“Hayatın vazgeçilmezi olan fikirleri ifade eden dildir, harfler ise bu dilin ifade vasıtalarıdır.”
Harf, dil ve kültür arasındaki bağ
Harf, dil ve kültür arasında mutlak ve kopmaması gereken bir bağ vardır. Sebep ve neticeleri itibariyle oldukça mühim olan harf ve dil inkılâbı birçok tartışma ve çalışmaları da beraberinde getirmiştir. Bir medeniyetin, milletin, devletin ve gelişerek insanlığa mal olmuş bir kültürün korunup kollanması bu bağa bağlıdır.
İslâm harflerinin muhafazası, özden ve maye-i bekadan kopmaya karşı verilen bir mücadeledir. Eski harflerimizin zorluğu işin bahanesidir. Bin sene Latin harflerini kullanmış olsaydık ve sonra şartlar İslâm harflerini almayı gerekli kılmış olsaydı, bu defa da Latin yazısının aleyhinde fazlasıyla konuşulacak şeyleri bulacaktık.

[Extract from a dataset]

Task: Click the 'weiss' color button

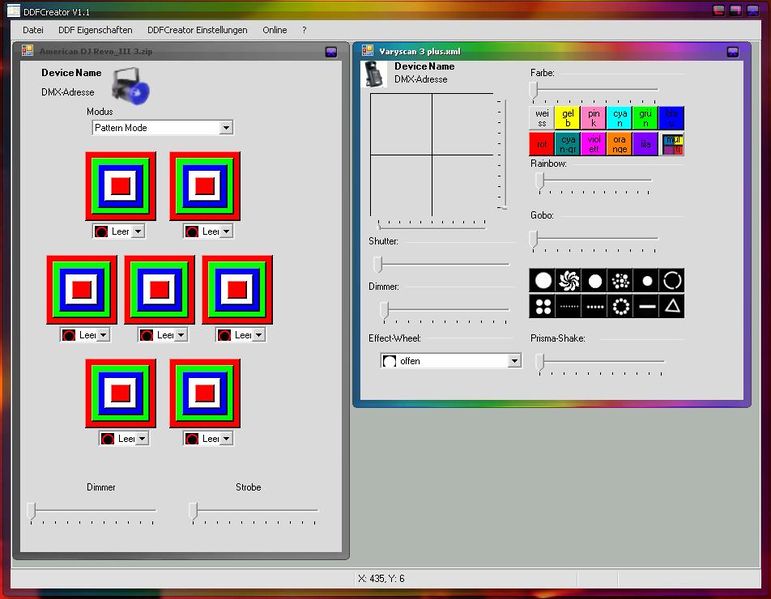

Şimdi her iki yazıda önümüze çıkan zorluk ve üstünlükleri ele alarak bir kıyaslama yapalım:
Sağdan sola - Soldan sağa mı?
İslâm harfleri süratli yazmaya oldukça elverişlidir. Zira bu yazı sağdan sola yazıldığı ve bir şeyi kendimize doğru çekmek her zaman itmeye nispetle daha kolay olduğundan yaratılışımıza uygundur. Latin yazısını yazmak ise itmektir ve çekmek kadar kolay değildir. Yine İslâm yazısı yuvarlak veya ona yakın bir tarzda kıvrak hareketlerle yazılabilirken, Latin yazısı çok köşeli ve ayrı harfler olarak yazılmaktadır. Yazarken kalem kâğıt üzerinde ne kadar az kalkıp inerse, zaman da ona göre az veya çok harcanır.
Okuma yönünden üstünlük
Okuma yönünden de İslâm yazısında yine bir üstünlük vardır. Kelimelerin göz ve beyin arasındaki karmaşık faaliyetler neticesinde birbirinden ayrılabilmesi kolaydır. İslâm yazısı insan tabiatına sağdan sola okunduğu için uzun zaman okunması gözü yormaz. Latin yazısı uzun süre okununca gözlerde sızlama ve yorgunluk meydana getirir.
Kağıt Kullanımı Tasarrufu
Latin harfleriyle beş yüz sahifeye karşı, bunun hemen hemen yarısı kadarıyla İslâm harfleriyle aynı kitap yazılabilir. Bununla beraber Latin yazısı, yapısı itibariyle tuğlalar gibi örme ve kaplama özelliğine sahiptir. Küçük punto ile yazılması iyi netice vermez. Okunması daha da zorlaşır ve harfler birbirine girer. Buna rağmen İslâm yazısı tabiatıyla tekdüze olmayan ve yazıldığı zemini kaplamayan bir özelliğe sahiptir.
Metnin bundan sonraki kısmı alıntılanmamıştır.